Since 2008, when this government came to power, the country has seen increased violence by Taliban and sectarian groups. A separatist insurgency in the south-west has not eased, and both the economy and the energy situation have worsened.

Soon after the prime minister's address television channels carried live broadcasts from the streets of Lahore and Karachi, where the public mood was one of anger over corruption, the bad economy and faulty public services.

The reaction of political commentators and analysts was mixed though, with many holding the paradoxical civil-military relationship as the reason for the government's perceived failures.

Author and analyst Ayesha Siddiqa Agha says it has been "far from a perfect run to the finish line, given that the first prime minister of the regime, Yousuf Raza Gilani, was eased from power by the judiciary".

Judicial activism

The judiciary is seen as having single-mindedly hounded Mr Gilani to make an official request to the Swiss government to re-open corruption cases against President Zardari.

Image caption Mr Gilani was found guilty of contempt by the courts, forcing him from power

Last year Mr Gilani was symbolically convicted when he refused to comply, leading to his disqualification.

The judiciary has continued to intervene in high-profile executive affairs through what is called "suo-motu" jurisdiction - the power of the higher courts to oversee matters they deem to be of public interest.

This has continued to disrupt the normal functioning of the government throughout its tenure.

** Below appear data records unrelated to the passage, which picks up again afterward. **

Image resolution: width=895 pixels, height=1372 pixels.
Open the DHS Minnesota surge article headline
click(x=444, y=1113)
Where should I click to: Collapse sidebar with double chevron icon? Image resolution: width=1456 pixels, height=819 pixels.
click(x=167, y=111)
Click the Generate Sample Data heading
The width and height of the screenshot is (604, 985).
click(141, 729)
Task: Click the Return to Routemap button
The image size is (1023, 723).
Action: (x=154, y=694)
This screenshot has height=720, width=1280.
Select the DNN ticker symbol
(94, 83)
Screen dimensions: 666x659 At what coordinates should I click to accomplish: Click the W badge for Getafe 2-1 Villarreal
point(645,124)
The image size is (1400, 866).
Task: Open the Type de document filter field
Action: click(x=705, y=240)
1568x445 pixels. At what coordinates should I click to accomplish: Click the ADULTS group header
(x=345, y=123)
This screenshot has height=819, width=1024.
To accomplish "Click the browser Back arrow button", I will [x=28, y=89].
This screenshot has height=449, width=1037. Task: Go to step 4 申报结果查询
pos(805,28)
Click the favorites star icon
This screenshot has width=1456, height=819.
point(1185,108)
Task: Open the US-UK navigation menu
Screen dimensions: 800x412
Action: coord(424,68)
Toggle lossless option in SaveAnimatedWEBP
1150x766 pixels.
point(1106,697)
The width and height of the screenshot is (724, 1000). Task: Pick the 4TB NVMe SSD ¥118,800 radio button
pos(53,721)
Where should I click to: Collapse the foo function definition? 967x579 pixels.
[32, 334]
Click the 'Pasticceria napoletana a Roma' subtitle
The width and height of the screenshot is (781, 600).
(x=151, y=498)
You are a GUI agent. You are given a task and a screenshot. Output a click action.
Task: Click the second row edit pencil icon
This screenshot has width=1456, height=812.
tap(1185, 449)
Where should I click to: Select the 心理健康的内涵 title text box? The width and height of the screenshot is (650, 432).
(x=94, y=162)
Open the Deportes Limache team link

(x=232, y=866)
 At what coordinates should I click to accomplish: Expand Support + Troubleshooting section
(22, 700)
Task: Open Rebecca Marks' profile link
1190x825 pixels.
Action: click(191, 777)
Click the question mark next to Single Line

The media's overwhelming support for judicial activism has not only put the government on the back foot, it has also kept nibbling away at its credibility and legitimacy.

The military, which has been traditionally suspicious of the PPP, embarked on a defiant course as early as July 2008 when it refused to abide by the government's move to place the country's maverick ISI intelligence service under civilian control.

A year later, it made the unprecedented move of publicly opposing a five-year $7.5bn (£4.9bn) American aid bill that as a precondition required the military to refrain from "subverting the political or judicial processes of Pakistan".

The aid was negotiated by the PPP government through its ambassador to the US, Hussain Haqqani, and the legislation, known as the Kerry-Lugar bill, was publicly praised by President Zardari in a newspaper article.

Many say the military's move over the so-called "memogate" scandal in 2011 was meant to get the scalps of both Mr Zardari and Mr Haqqani by painting them as "unpatriotic".

The judiciary played a major role in highlighting the scandal by setting up an inquiry into the affair.

The scandal revolved around accusations that the two men had written a memo asking US officials to prevent the Pakistani military from staging a coup against the civilian government.

While Mr Haqqani left his job, insiders say President Zardari made a stand and "conveyed to proper quarters that he will only go down fighting with an assault rifle in his hand".

Analysts believe that this "state of siege" undermined the government's ability to make bold moves on the economy and public services.

"You don't expect a government to perform better when political survival has been its chief concern," said Dr Hasan Askari Rizvi, a political analyst and expert on defence affairs.

Small steps

He says the government's failure to resuscitate the economy is in large part due to its failure to curb militancy which can also be partially blamed on the military and the political opposition.

Image caption Pakistan continues to be racked by sectarian violence and a Taliban insurgency

"Some elements in the armed forces are still reluctant to deal a final blow to the militants" and probably because of this "the major opposition parties have avoided developing a common narrative against them," he says.

So the only achievements the government can showcase, as Prime Minister Ashraf did in his farewell address, are the precedents it has set in terms of democratic infrastructure and surviving without a coup.

Pakistan, it seems, has become too challenging for the military to want to govern. It has continued to work behind the scenes to manipulate foreign and security policy but has invariably backed off when resistance got tough.

This, for many, is decidedly a step forward.

In addition, this government has made some far-reaching amendments to the law to restore to parliament the powers that military regimes had invested in individuals.

An otherwise harshly critical editorial in Pakistan's widely-read Dawn newspaper concludes by acknowledging these achievements.

"If there is any hope the last five years can inspire," it says, "it is that Pakistan has finally taken a step forward in the long, hard process of building a democracy that will serve its people."